四角錐角度計算ツールの使い方
四角錐角度計算ツールは、正四角錐の「高さ」と「底辺の長さ」の2つの数値から、側面の傾斜角、稜線の傾斜角、頂点の二面角を瞬時に計算するシミュレーターです。入力後すぐに、度(度数法)とラジアンの数値がそれぞれ表示されます。
- 高さ (h) — 底面の中心から頂点までの垂直高さを入力します。
- 底辺の長さ (a) — 正方形底面の1辺の長さを入力します。
- 計算結果の確認 — 側面の傾斜角 (θ)、稜線の傾斜角 (φ)、頂点の二面角 (α) が自動算出され、計算式とともに表示されます。
高さと底辺の数値は正の数を入力してください。

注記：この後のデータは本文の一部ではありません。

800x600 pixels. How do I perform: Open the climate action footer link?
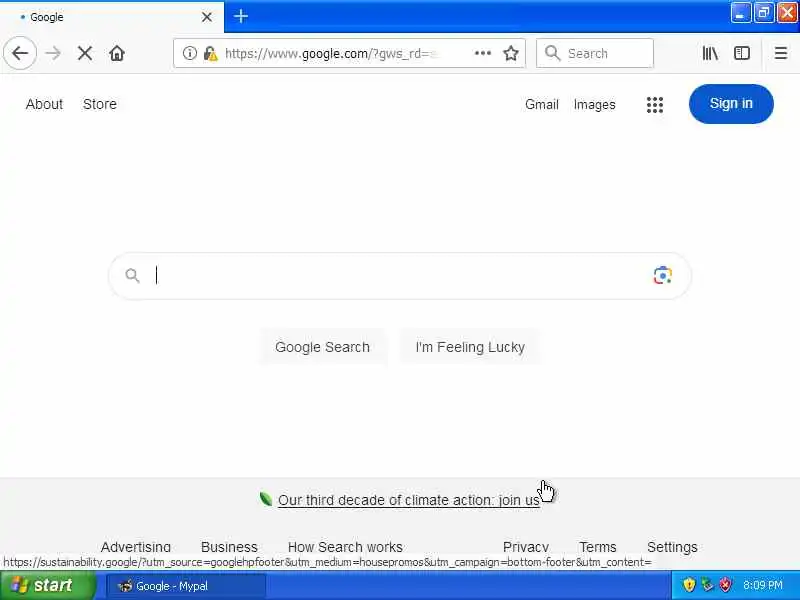[x=409, y=500]
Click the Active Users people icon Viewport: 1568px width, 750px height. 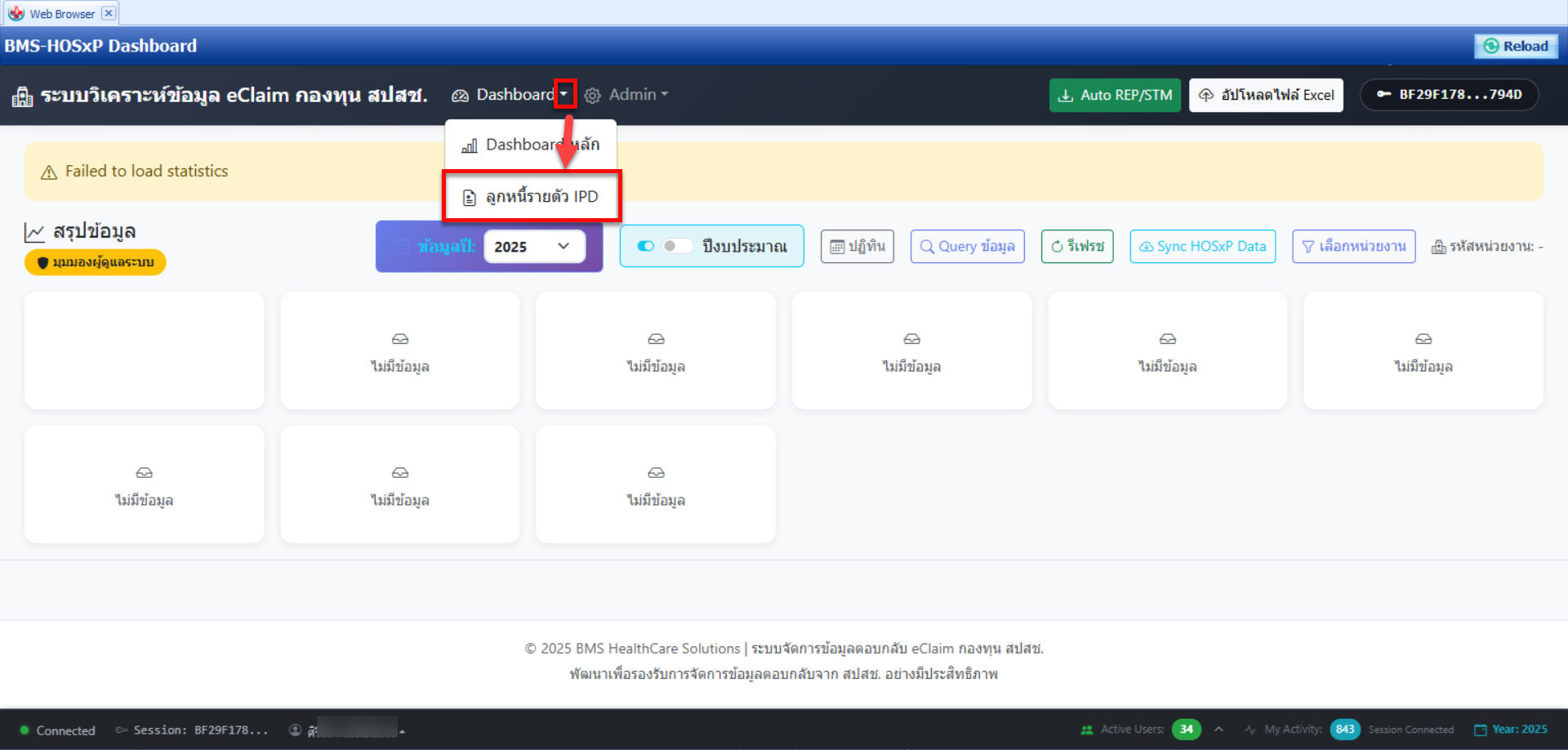(x=1087, y=730)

長さの単位(m、cm、mmなど)は統一されていれば任意で計算可能です。
計算公式と理論 - 四角錐の角度計算
正四角錐の角度計算は、立体内部に現れる直角三角形の三角比(arctan / inverse tangent)に基づいています。
側面の傾斜角: θ = arctan(h / (a/2))
稜線の傾斜角: φ = arctan(h / (a/√2))
頂点の二面角: α = 2 × arctan((a/2) / h)
| 記号 | 意味 |
|---|---|
| h | 底面から頂点までの垂直高さ |
| a | 正方形底面の1辺の長さ |
| θ | 側面(三角形)と底面のなす傾斜角 |
| φ | 稜線(角の斜辺)と底面のなす傾斜角 |
| α | 頂点で向かい合う側面同士の二面角 |
側面の傾斜角 θ は、底辺の各辺の中点と頂点を結ぶ断面(底辺の長さの半分 a/2 と高さ h)の直角三角形から求められます。一方、稜線の傾斜角 φ は、正方形の頂点から中心までの距離(対角線の半分 a/√2)と高さ h の比率から求めます。
前提条件と適用範囲
本計算ツールは、頂点が正方形底面の中心の真上にある「正四角錐(直正四角錐)」を前提としています。高さまたは底辺の長さが0以下の場合は計算できません。
四角錐角度計算の活用シーン
四角錐角度計算ツールは、数学の学習からプロの建築・3D設計・クラフト製作まで幅広く利用されています。
- 幾何学・立体図形の学習 — 教科書や入試問題における四角錐の斜高・断面角の検証。
- 建築設計・屋根勾配の計算 — ピラミッド型屋根や勾配天井の傾斜角・カット角度の算出。
- 3Dモデリング・CAD設計 — BlenderやCADツールでのポリゴン面の角度設定・法線調整。
- 模型製作・DIY木工 — 木材やアクリル板を正確な傾斜角・トメ加工で切り出す際の面取り角度算出。
- ピラミッド構造の研究・比較 — エジプトのクフ王の大ピラミッド(傾斜角約51.8度)などの寸法比率や角度の分析。